Small module reactor architecture is an unproven solution to the nuclear industry’s cost and schedule overruns. Scaling down new reactors in power output and size theoretically enables small modular and micro solutions that can be constructed less expensively off-site using fewer custom components with lower total project costs.

But even NuScale’s design, a small modular reactor that bears some resemblance to existing light-water reactors, poses challenges to the testing and approval processes of the NRC. NuScale says it has spent over $500 million and expended more than 2 million labor hours to compile the information needed for its design-certification application. 

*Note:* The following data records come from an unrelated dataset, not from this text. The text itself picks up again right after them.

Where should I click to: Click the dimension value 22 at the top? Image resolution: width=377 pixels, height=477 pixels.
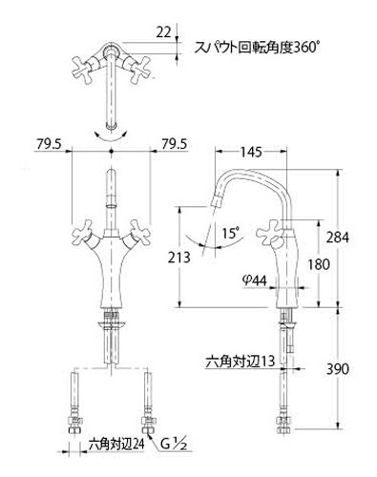pyautogui.click(x=163, y=32)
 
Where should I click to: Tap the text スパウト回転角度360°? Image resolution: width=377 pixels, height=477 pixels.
pyautogui.click(x=256, y=48)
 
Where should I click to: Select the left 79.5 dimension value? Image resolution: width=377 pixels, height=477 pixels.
pyautogui.click(x=49, y=144)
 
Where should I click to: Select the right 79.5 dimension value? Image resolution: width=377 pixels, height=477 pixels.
pyautogui.click(x=174, y=144)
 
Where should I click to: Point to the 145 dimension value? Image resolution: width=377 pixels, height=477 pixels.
pyautogui.click(x=251, y=153)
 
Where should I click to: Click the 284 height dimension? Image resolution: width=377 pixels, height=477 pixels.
pyautogui.click(x=337, y=238)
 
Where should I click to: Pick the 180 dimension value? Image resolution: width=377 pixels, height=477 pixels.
pyautogui.click(x=319, y=264)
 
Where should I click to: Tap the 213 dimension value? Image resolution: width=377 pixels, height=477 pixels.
pyautogui.click(x=178, y=257)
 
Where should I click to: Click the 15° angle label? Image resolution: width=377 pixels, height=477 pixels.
pyautogui.click(x=230, y=234)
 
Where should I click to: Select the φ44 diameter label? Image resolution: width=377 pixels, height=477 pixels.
pyautogui.click(x=254, y=280)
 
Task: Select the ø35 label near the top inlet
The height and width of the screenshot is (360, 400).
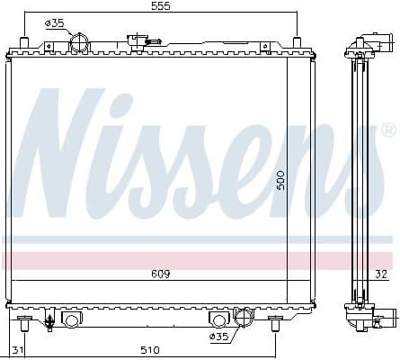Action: pos(55,23)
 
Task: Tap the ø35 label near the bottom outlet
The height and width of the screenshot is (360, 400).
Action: pos(219,337)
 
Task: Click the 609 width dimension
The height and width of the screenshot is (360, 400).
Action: pos(160,273)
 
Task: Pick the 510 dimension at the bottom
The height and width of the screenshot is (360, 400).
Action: pos(149,349)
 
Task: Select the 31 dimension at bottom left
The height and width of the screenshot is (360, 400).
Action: pos(17,349)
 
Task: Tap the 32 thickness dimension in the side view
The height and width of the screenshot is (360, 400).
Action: pos(381,273)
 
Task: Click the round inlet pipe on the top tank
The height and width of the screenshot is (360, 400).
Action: pos(80,42)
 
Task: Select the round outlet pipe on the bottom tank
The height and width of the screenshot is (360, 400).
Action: pos(242,318)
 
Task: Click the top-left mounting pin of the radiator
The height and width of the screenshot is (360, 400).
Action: pos(25,44)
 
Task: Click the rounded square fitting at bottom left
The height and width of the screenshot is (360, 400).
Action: pos(70,319)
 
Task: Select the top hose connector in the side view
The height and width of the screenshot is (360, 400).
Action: pos(371,44)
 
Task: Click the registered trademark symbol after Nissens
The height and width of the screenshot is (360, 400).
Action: pos(388,131)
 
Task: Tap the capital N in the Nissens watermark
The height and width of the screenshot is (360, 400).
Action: pos(67,153)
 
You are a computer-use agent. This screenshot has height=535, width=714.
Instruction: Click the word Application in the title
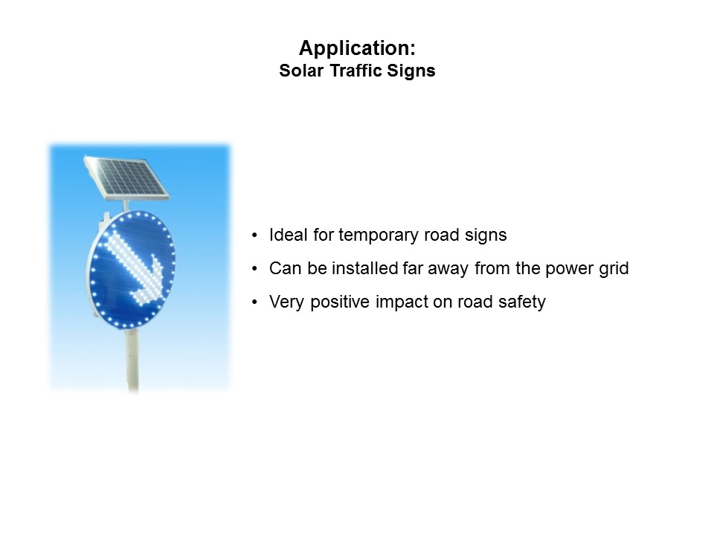pyautogui.click(x=354, y=49)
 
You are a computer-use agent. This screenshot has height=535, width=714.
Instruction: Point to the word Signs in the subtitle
pyautogui.click(x=413, y=71)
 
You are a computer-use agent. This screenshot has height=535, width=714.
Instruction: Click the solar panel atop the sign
pyautogui.click(x=126, y=176)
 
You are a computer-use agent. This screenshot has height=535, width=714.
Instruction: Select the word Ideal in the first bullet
pyautogui.click(x=287, y=235)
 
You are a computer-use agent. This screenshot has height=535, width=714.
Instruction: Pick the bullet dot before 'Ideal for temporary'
pyautogui.click(x=255, y=236)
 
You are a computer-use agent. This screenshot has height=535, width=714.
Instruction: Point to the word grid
pyautogui.click(x=614, y=268)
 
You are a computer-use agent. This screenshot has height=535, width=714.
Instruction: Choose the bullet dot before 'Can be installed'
pyautogui.click(x=255, y=269)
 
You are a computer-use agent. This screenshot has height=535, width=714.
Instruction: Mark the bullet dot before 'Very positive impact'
pyautogui.click(x=255, y=302)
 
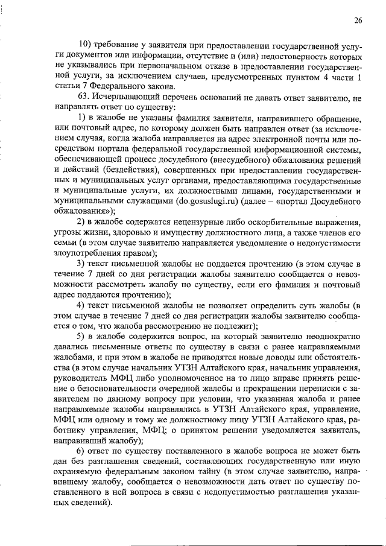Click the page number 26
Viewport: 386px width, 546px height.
[x=358, y=21]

And it’s not just the nuclear regulators, engineers and politicians who need to weigh in on this project. These days, it’s the nuclear accountants who have the final say. And so far, small reactors have not proven to be a financial or regulatory slam dunk. 

Ending the malaise

Although the U.S. citizenry remains evenly divided over nuclear power, and although the regulatory process sometimes seems to be intended to discourage building new plants, there is now a real window of opportunity to construct American nuclear power after several lost decades.

The U.S. nuclear industry finally has some political, financial and engineering momentum behind it after decades in a dull torpor, but it needs to prove its mettle by putting some megawatts in service in the 2020s.